■ WHAT THIS TASK INVOLVES: Reproduce the listing from the line with "Where should I" up to and including the line with "coord(136,157)", changing "price label" to "price tag" and keeping everything else the same.

■ SUPPLIED INFORMATION:
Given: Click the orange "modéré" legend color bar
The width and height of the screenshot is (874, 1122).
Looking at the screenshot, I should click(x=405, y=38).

...

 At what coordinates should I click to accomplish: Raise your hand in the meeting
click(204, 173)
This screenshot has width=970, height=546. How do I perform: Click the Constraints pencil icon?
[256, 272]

==

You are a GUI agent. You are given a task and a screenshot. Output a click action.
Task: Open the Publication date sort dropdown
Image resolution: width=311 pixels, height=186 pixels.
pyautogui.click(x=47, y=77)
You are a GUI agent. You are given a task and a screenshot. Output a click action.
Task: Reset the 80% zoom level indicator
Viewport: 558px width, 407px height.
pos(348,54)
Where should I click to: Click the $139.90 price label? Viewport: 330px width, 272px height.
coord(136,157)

■ FULL SOLUTION:
Where should I click to: Click the $139.90 price tag? Viewport: 330px width, 272px height.
coord(136,157)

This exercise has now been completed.